Наши родители не поддерживали отношений. Хотя я знал, что у меня есть дядя, есть двоюродный брат, который немного старше меня, эта тема была запретной в нашем доме. Я с давних пор понимал, что ее не стоит затрагивать. Дядя и его семья существовали рядом в каком-то параллельном измерении. Ходили по тем же московским улицам, спускались на тех же эскалаторах в метро, смотрели те же фильмы в тех же кинотеатрах, дышали тем же воздухом. Но пути наши упрямо не пересекались. До определенной поры.

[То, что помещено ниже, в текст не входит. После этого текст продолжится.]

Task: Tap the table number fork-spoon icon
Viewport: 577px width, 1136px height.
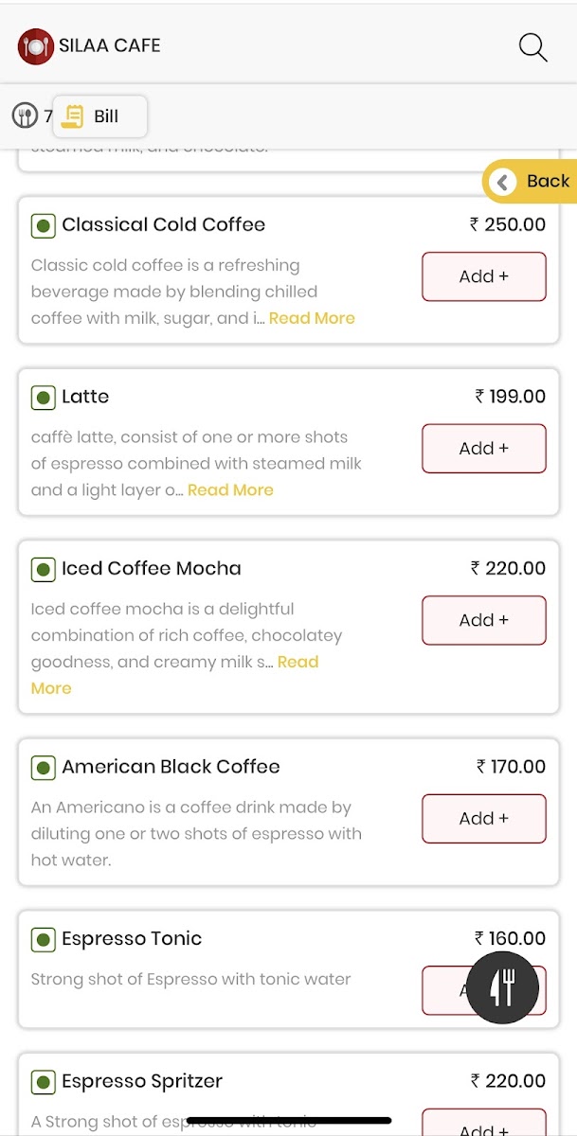Action: (x=25, y=116)
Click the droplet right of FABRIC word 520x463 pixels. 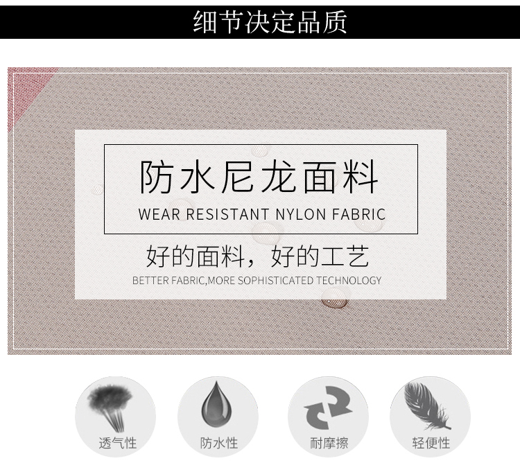[369, 222]
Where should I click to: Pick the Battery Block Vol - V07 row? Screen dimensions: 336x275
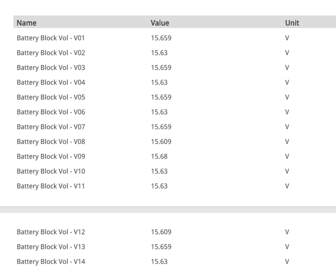[51, 127]
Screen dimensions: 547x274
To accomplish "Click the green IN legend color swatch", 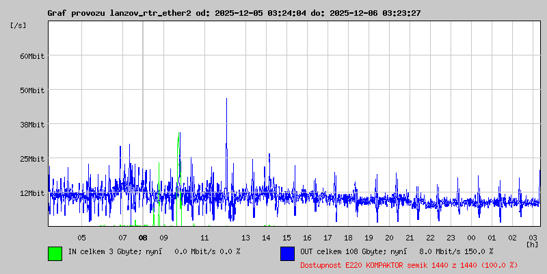I will (x=55, y=253).
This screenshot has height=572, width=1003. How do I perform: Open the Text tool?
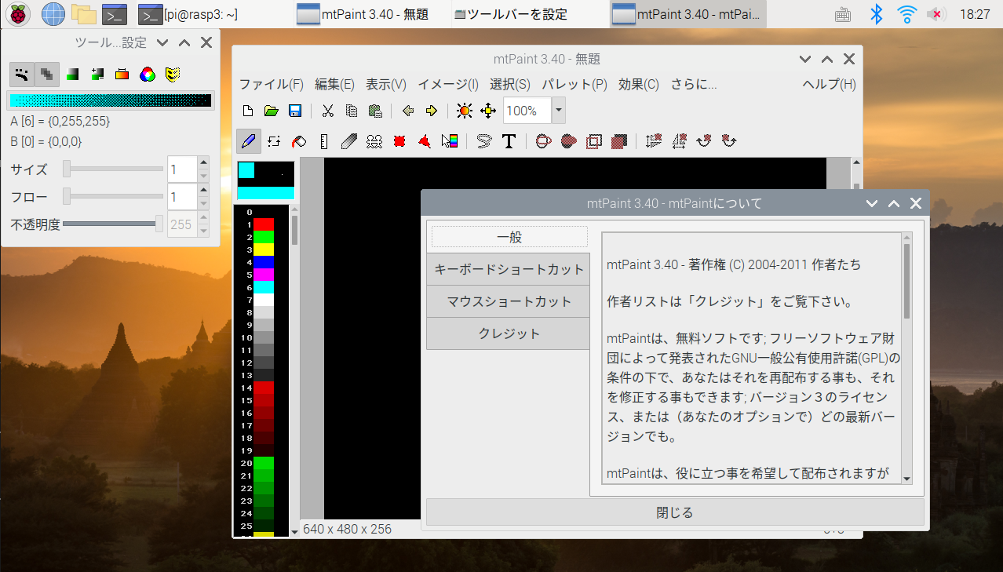[509, 141]
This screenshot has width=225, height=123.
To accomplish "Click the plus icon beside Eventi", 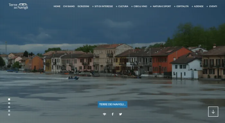I will 207,6.
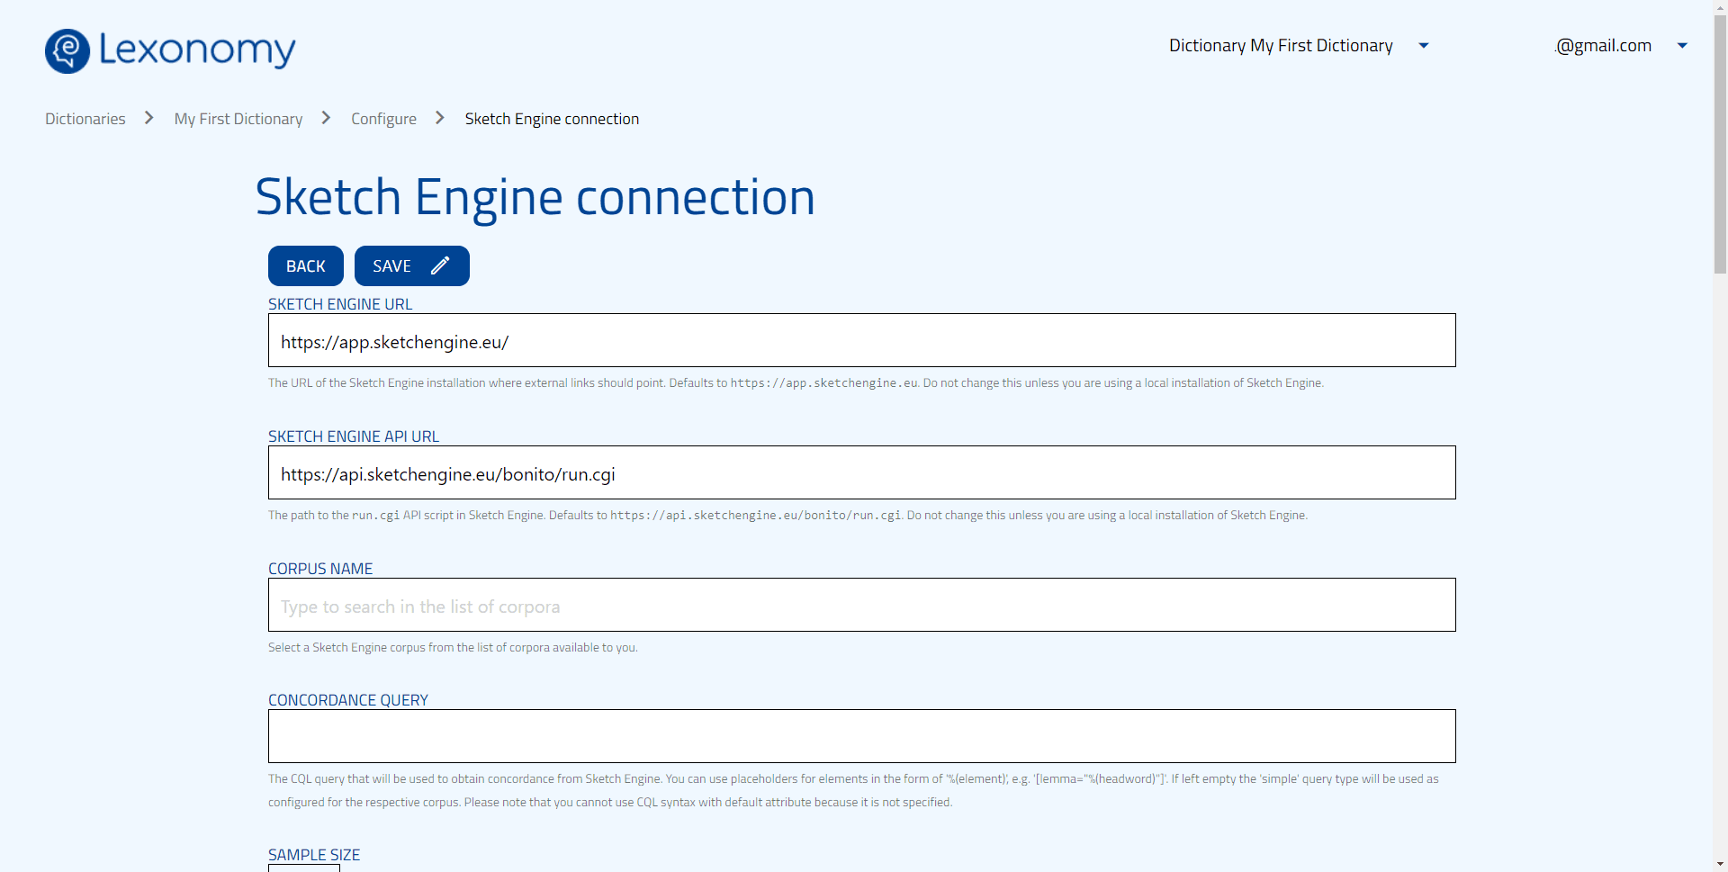Click chevron arrow after My First Dictionary breadcrumb
Image resolution: width=1728 pixels, height=872 pixels.
pyautogui.click(x=327, y=118)
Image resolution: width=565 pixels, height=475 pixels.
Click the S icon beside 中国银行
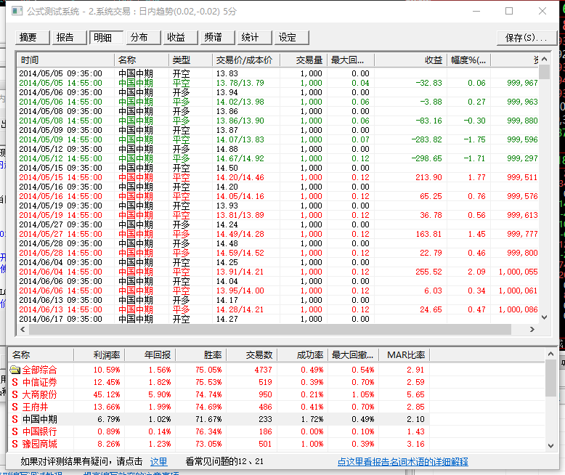(15, 432)
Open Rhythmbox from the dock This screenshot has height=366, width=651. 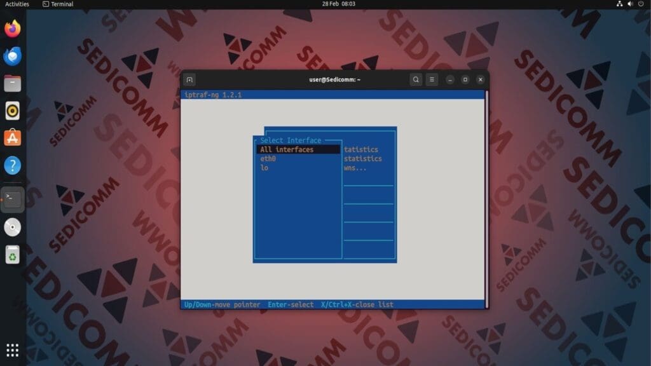(11, 111)
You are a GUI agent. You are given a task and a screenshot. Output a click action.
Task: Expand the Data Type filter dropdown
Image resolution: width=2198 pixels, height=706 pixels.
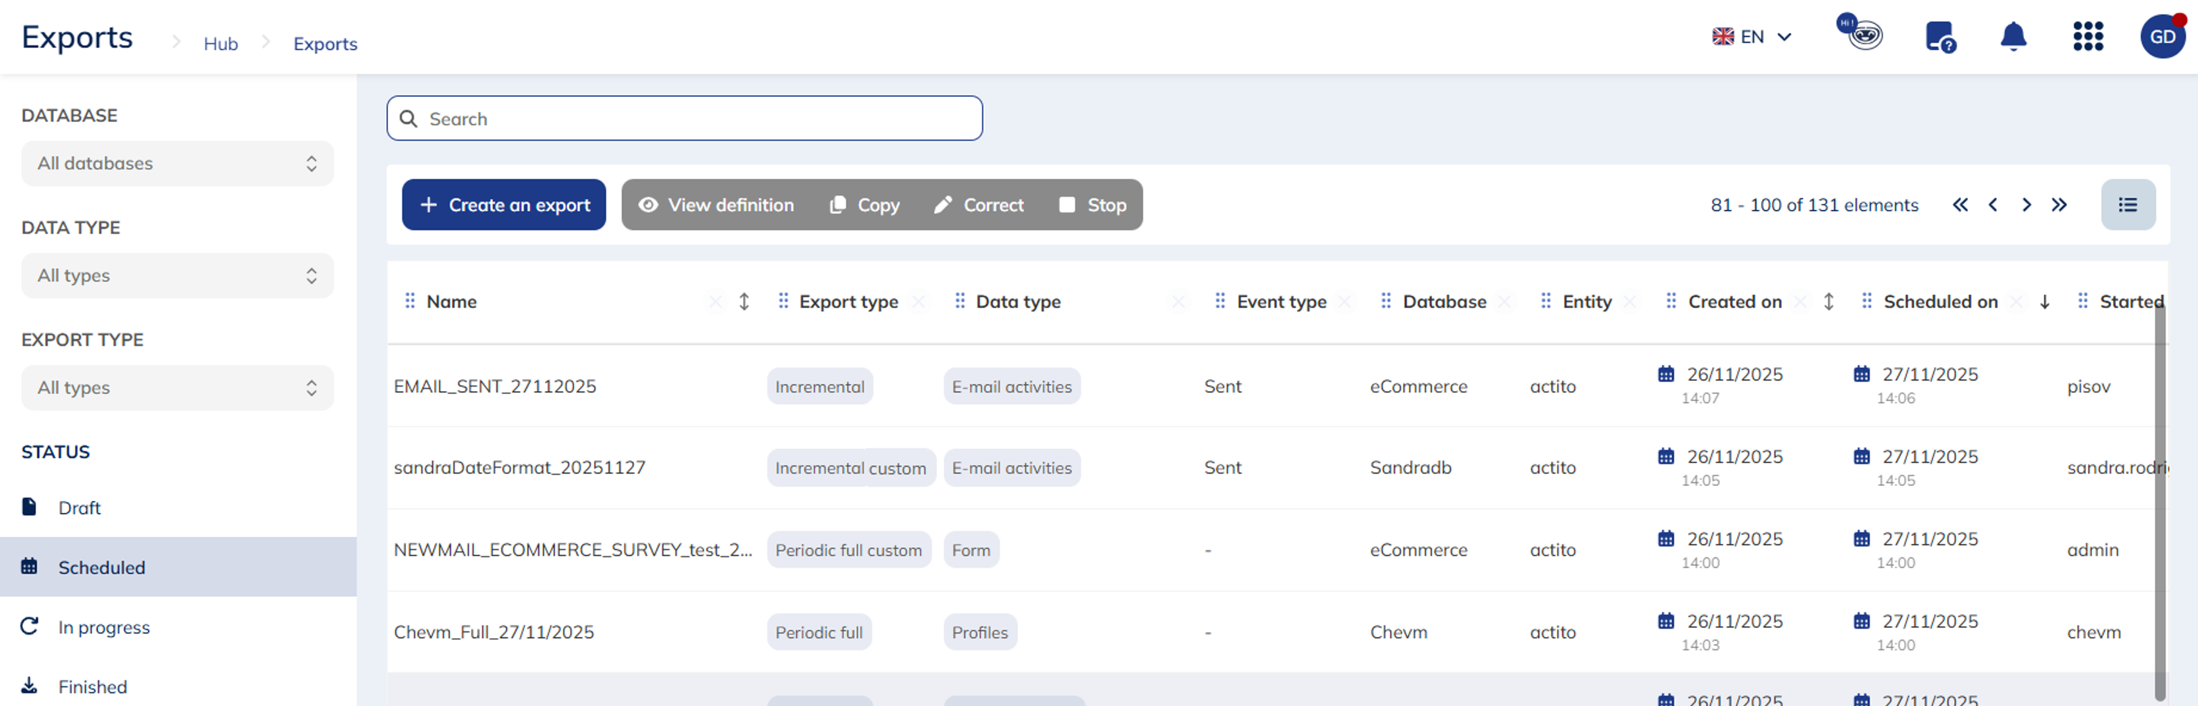[x=177, y=276]
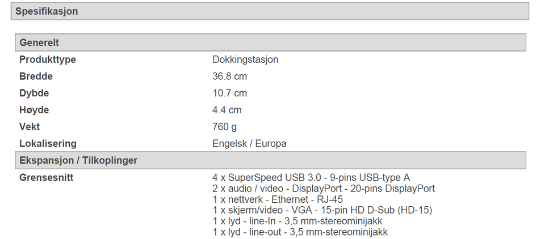Select the Bredde label
The image size is (545, 239).
(x=36, y=76)
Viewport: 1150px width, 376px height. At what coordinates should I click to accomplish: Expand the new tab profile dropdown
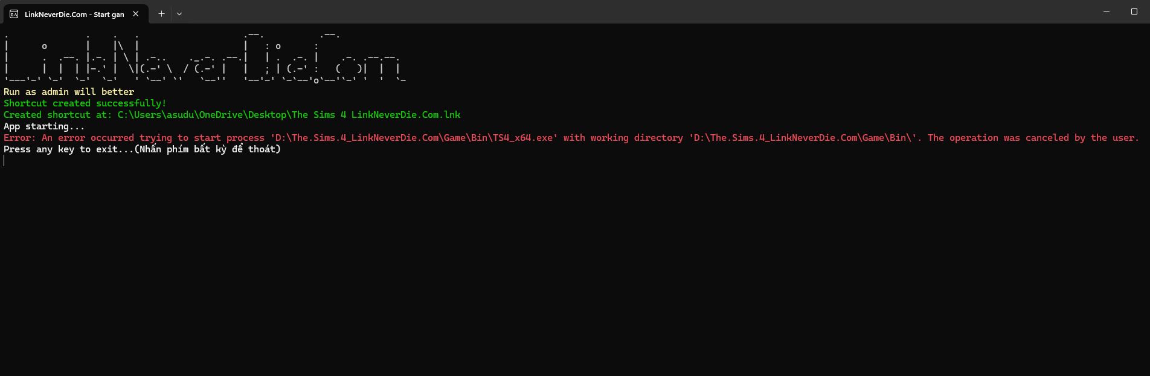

Однажды, когда я учился в девятом классе, меня познакомили с Эдуардом на вечеринке. Я смотрел на него с любопытством – плечистый, сильный, с мужественным, слегка насмешливым лицом. Похоже, и ему была небезынтересна моя особа. Но недоверие, вложенное родителями в наше сознание, сыграло свою роль: мы не пытались сблизиться ни в тот раз, ни позже. Правда, сведения как-то находили нас – меня, родителей. «Эдуард поступил на юридический», – сказала как бы между прочим мать. Это было давно. Мы ужинали в кухне, тесной, мрачноватой кухне родительского дома. «И этот туда же», – мстительно проговорил отец. «А может, он судьей хочет стать. Или прокурором», – возразила мать. «Чепуха. Тут всё ясно».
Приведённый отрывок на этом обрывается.